Nationwide — When CNN’s Don Lemon asked Senator Bernie Sanders to address his racial blind spots during the Democratic debate this past Sunday, his response was more controversial than he may have realized. He answered, “When you’re white, you don’t know what it’s like to be living in a ghetto. You don’t know what it’s like to be poor. You don’t know what it’s like to be poor. You don’t know what it’s like to be hassled when you walk down the street or you get dragged out of a car.”
Lilly Workneh, a Huffington Post columnist, wrote:
Sanders missed four major points:
* There are plenty of black people who aren’t poor.
* There are plenty of black people who don’t live in ghettos.
* There are plenty of white people who are poor.
* There are plenty of white people who live in ghettos.
The truth is that although the national poverty rate among black households is 26 percent, that still leaves 76% of Black households who are not considered poor. It can even be said based on those statistics that most African Americans are not poor.
But how did Secretary of State Hillary Clinton answer to the same question?
Her answer, according to critics, was actually a good one.
Well, Don, if I could, I think being a white person in the United States of America, I know that I have never had the experience that so many people, the people in this audience have had. And I think it’s incumbent upon me and what I have been trying to talk about during this campaign is to urge white people to think about what it is like to have “the talk” with your kids, scared that your sons or daughters, even, could get in trouble for no good reason whatsoever like Sandra Bland and end up dead in a jail in Texas.
And I have spent a lot of time with the mothers of African-American children who have lost them, Trayvon Martin’s mother. And I’ve gotten to know them. I’ve listened to them. And it has been incredibly humbling because I can’t pretend to have the experience that you have had and others have had. But I will do everything that I possibly can to not only do the best to understand and to empathize, but to tear down the barriers of systemic racism that are in the criminal justice system, in the employment system, in the education and health care system.
That is what I will try to do to deal with what I know is the racism that still stalks our country.
Democrats better at talking to Blacks?
Political analysts say that’s the difference between Republicans and Democrats. Democrats, they say, typically know how to talk to people of color, especially African-Americans.
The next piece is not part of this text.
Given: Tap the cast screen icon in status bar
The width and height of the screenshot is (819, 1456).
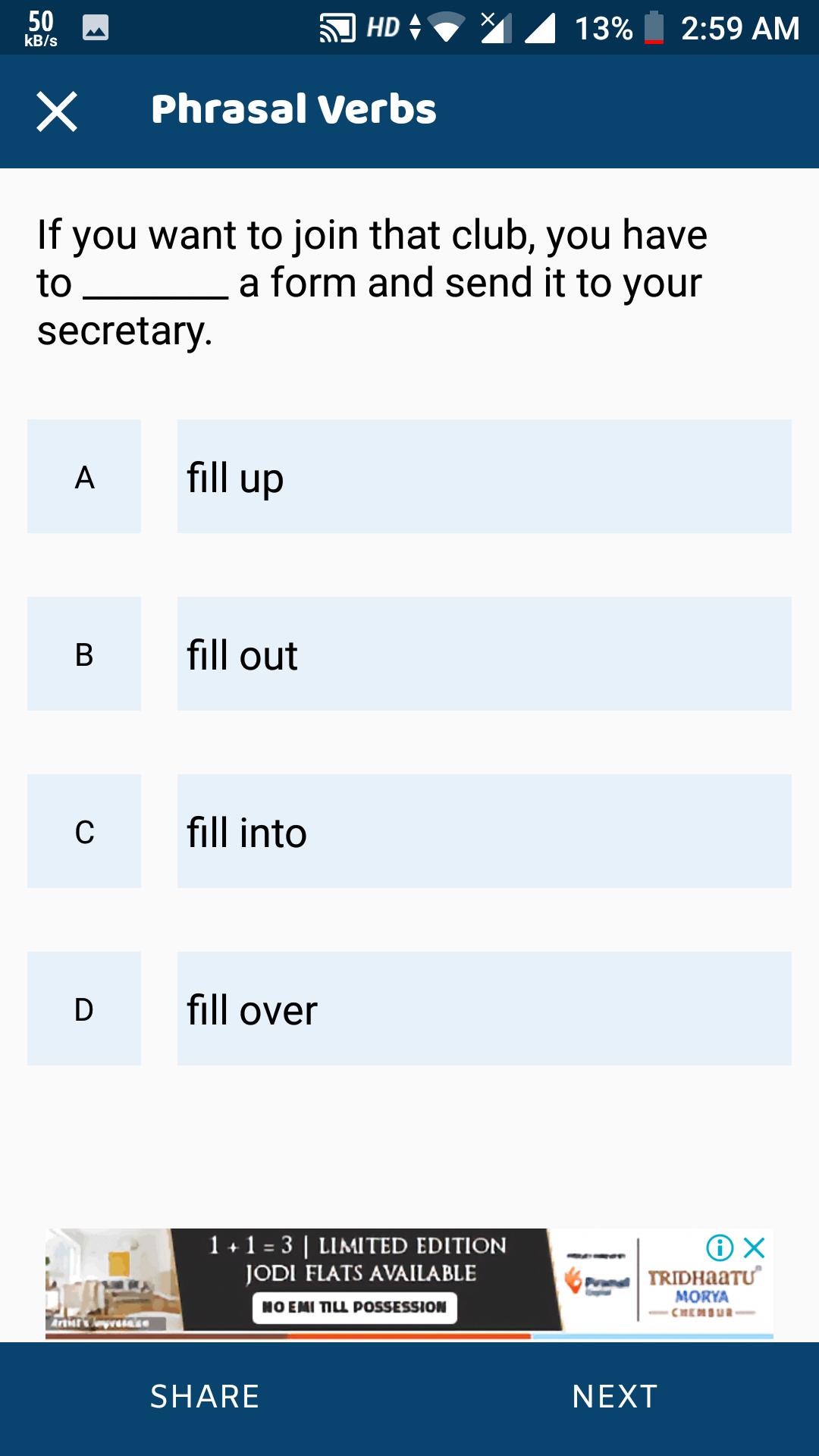Looking at the screenshot, I should pos(337,29).
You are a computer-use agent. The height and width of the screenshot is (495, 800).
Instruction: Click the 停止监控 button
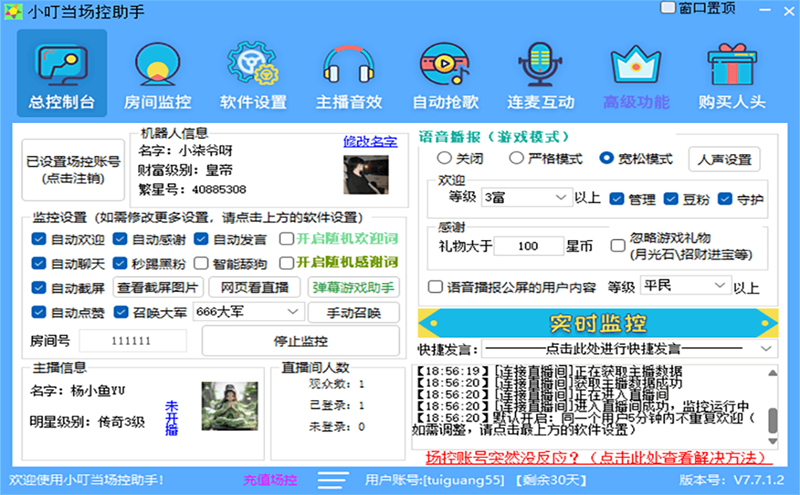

Jonathan Capehart, a writer for the Washington Post, says, “As a former first lady of Arkansas, former first lady of the United States and former Senator from New York, Clinton can speak to Blacks with a fluency that lets African Americans know she gets it and gets them.”
But some African-Americans have also been criticizing Clinton’s response to recent questions about when her husband, former President Bill Clinton, created the “three strikes and you’re out rule” which led to the imprisonment of more African American men during his presidency than any other president in history.